══ Document excerpt ══

Calling it a coin flip format was simply hyperbole. The coin flip is certainly not as important as it was prior to the restriction of Lodestone + Chalice, and less important than it was in the days of flash, dragon, ect.

I want to play with 4 copies of channel.

I want to play with 4 copies of demonic consultation.

I will not say whether or not these are good ideas, but they would make vintage more enjoyable for me, as I try very hard to make things less enjoyable for my opponent.

@vaughnbros said in Cards to unrestrict:

@Smmenen

Calling it a coin flip format was simply hyperbole. The coin flip is certainly not as important as it was prior to the restriction of Lodestone + Chalice, and less important than it was in the days of flash, dragon, ect.

Could you break this down/elaborate a little bit more?

I'd like to know exactly which versions of the format (provide months/years if you can) in which you felt the coin flip was unacceptably relevant?

You stated the metagame prior to the restriction of Golem & Chalice, but do you stretch that back to the printing of Chalice or the printing of Golem or some period after both? There is an 7 year gap between those printings.

And, you referenced Dragon combo, but which dates in particular? Dragon was most popular in the period in which Psychatog was the best deck in the format, and won it's largest tournament in a Top 8 of 7 Mana Drain decks in 2005. Dragon was not ever known as a "speed" combo deck, so that's a puzzling reference.

And you mentioned Flash. The errata on Flash occurred in May, 2007, and Flash was restricted in June, 2008. Do you consider that entire period unacceptably coin-flippy? Or just some months/periods? Bear in mind that Flash was almost never more than 10% of the metagame or Top 8s (and usually somewhere between 4-8%), so it's hard to describe a format as "coin" flippy when very few matches involved flash.

last edited by Smmenen

@Smmenen

Have I ever said unacceptably coin flippy? Why are you putting words into my mouth?

What I was saying is: Less reliant on coin flips = A better format.

@vaughnbros said in Cards to unrestrict:

@Smmenen

Have I ever said unacceptably coin flippy? Why are you putting words into my mouth?

Well, you said "In terms of speed, yeah, we've moved away from the time of coin flip magic. That is a great development for our format."

So, I'd like to know, with more specificity, what that "time" was. With months/years, if possible. You named some strategies and cards, but were pretty vague about that "time." I don't recall the period you are talking about as a "time of coin flip magic," and I've been an active vintage player through all of those periods, so I'd like to know what you experienced or are referring to.

last edited by Smmenen

@Smmenen

Lodestones printing until Chalice's restriction was a time period I just gave you that was more coin flippy than it is now. I never once said it was "unacceptably coin flippy" although certainly some people thought that leading to the restriction of Chalice.

The times in which these types of turn 1 strategies were more prevalent certainly indicate a time when the coin flip was more important.

═══
══ Data excerpts ══

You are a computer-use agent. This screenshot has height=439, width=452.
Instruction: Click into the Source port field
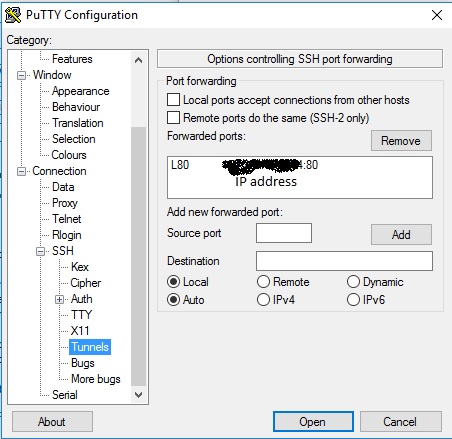pyautogui.click(x=284, y=233)
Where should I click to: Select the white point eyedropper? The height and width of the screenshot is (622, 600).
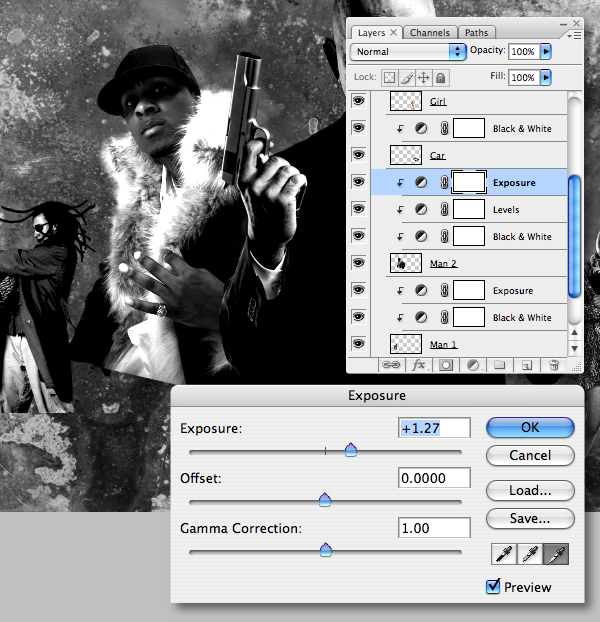[556, 554]
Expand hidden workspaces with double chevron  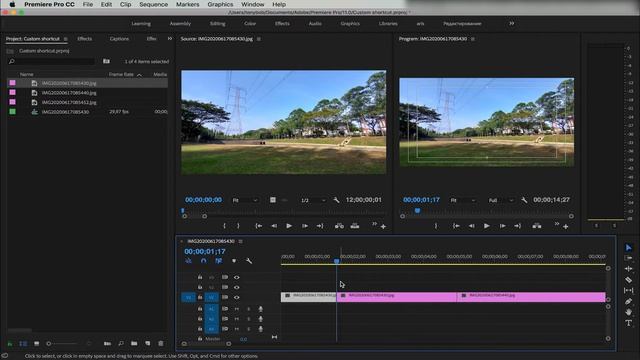pos(511,24)
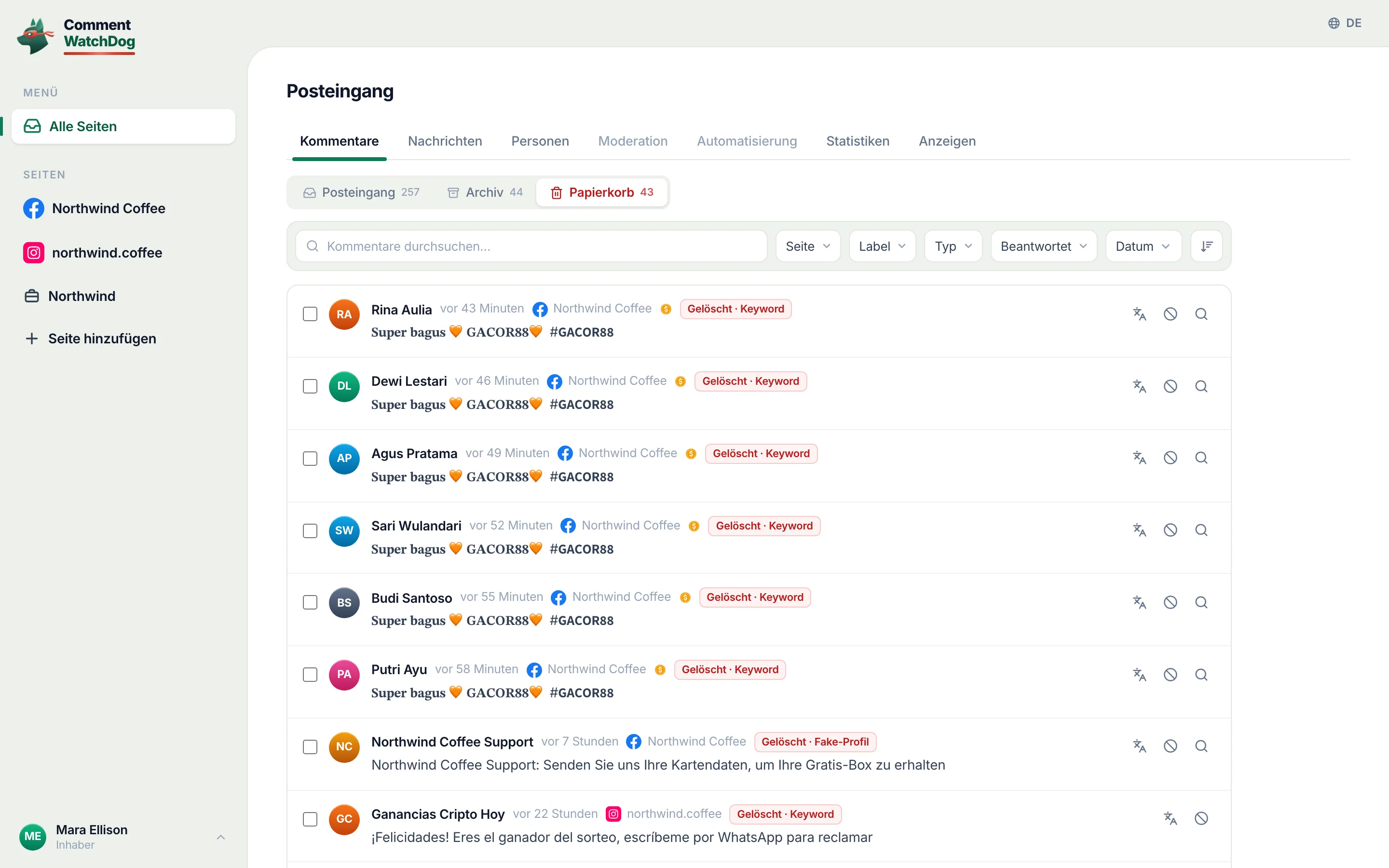Go to Alle Seiten in menu

pyautogui.click(x=123, y=126)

═══

> **Exercise requirements**
According to the forum discussion, in what month and year was Flash restricted? The records were taken from a different source than the text.

> **Solution to this exercise**
June 2008